Quantum Kernel Methods for Solving Differential Equations

TL;DR

This paper introduces quantum kernel methods for solving differential equations, leveraging quantum feature maps and classical training to address linear and nonlinear systems with potential quantum advantages.

Contribution

It presents novel quantum kernel-based regression techniques for differential equations, moving beyond classification and variational methods to enable provably trainable quantum solvers.

Findings

Capable of solving linear and nonlinear differential systems

Classical training of model weights ensures convex optimization under certain conditions

Methods are suitable for hardware implementation with quantum feature maps

Abstract

We propose several approaches for solving differential equations (DEs) with quantum kernel methods. We compose quantum models as weighted sums of kernel functions, where variables are encoded using feature maps and model derivatives are represented using automatic differentiation of quantum circuits.
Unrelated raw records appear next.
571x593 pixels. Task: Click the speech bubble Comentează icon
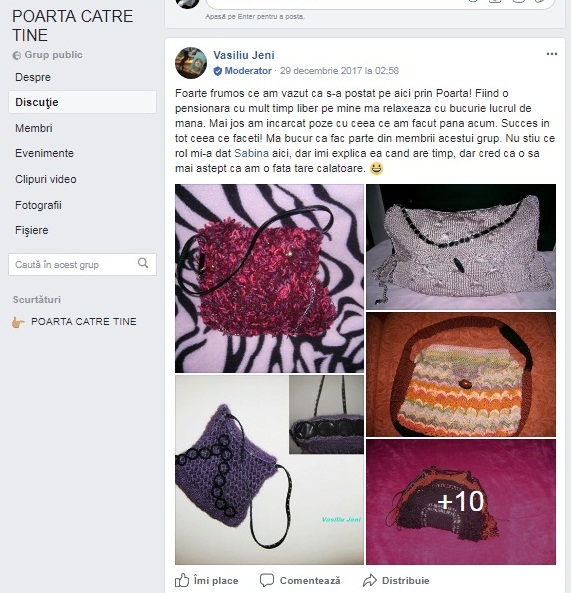[267, 580]
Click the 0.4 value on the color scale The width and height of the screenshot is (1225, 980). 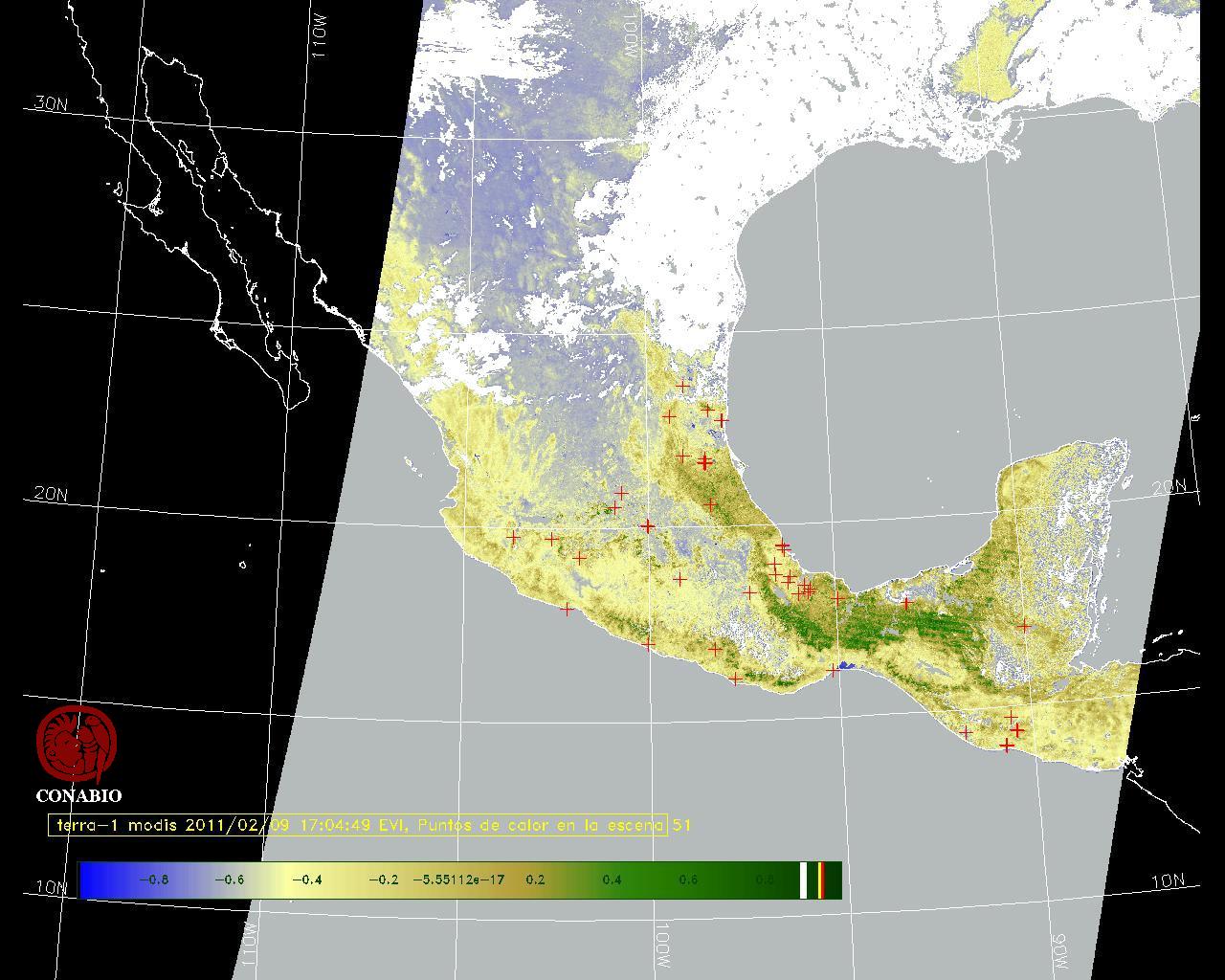612,880
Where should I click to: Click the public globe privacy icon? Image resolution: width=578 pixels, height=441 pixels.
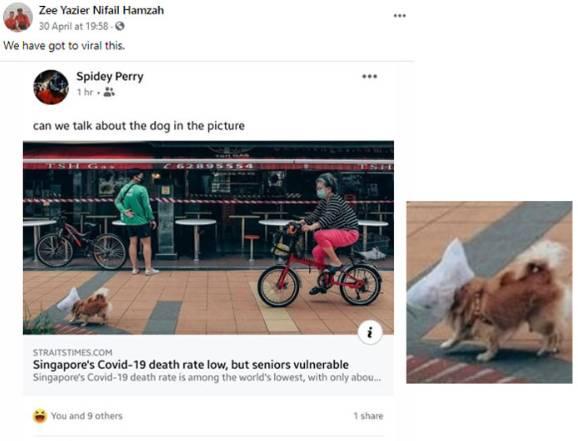pyautogui.click(x=119, y=26)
While previously quantum kernel methods primarily targeted classification tasks, here we consider their applicability to regression tasks, based on available data and differential constraints. We use two strategies to approach these problems. First, we devise a mixed model regression with a trial solution represented by kernel-based functions, which is trained to minimize a loss for specific differential constraints or datasets. Second, we use support vector regression that accounts for the structure of differential equations. The developed methods are capable of solving both linear and nonlinear systems. Contrary to prevailing hybrid variational approaches for parametrized quantum circuits, we perform training of the weights of the model classically. Under certain conditions this corresponds to a convex optimization problem, which can be solved with provable convergence to global optimum of the model. The proposed approaches also favor hardware implementations, as optimization only uses evaluated Gram matrices, but require quadratic number of function evaluations. We highlight trade-offs when comparing our methods to those based on variational quantum circuits such as the recently proposed differentiable quantum circuits (DQC) approach. The proposed methods offer potential quantum enhancement through the rich kernel representations using the power of quantum feature maps, and start the quest towards provably trainable quantum DE solvers.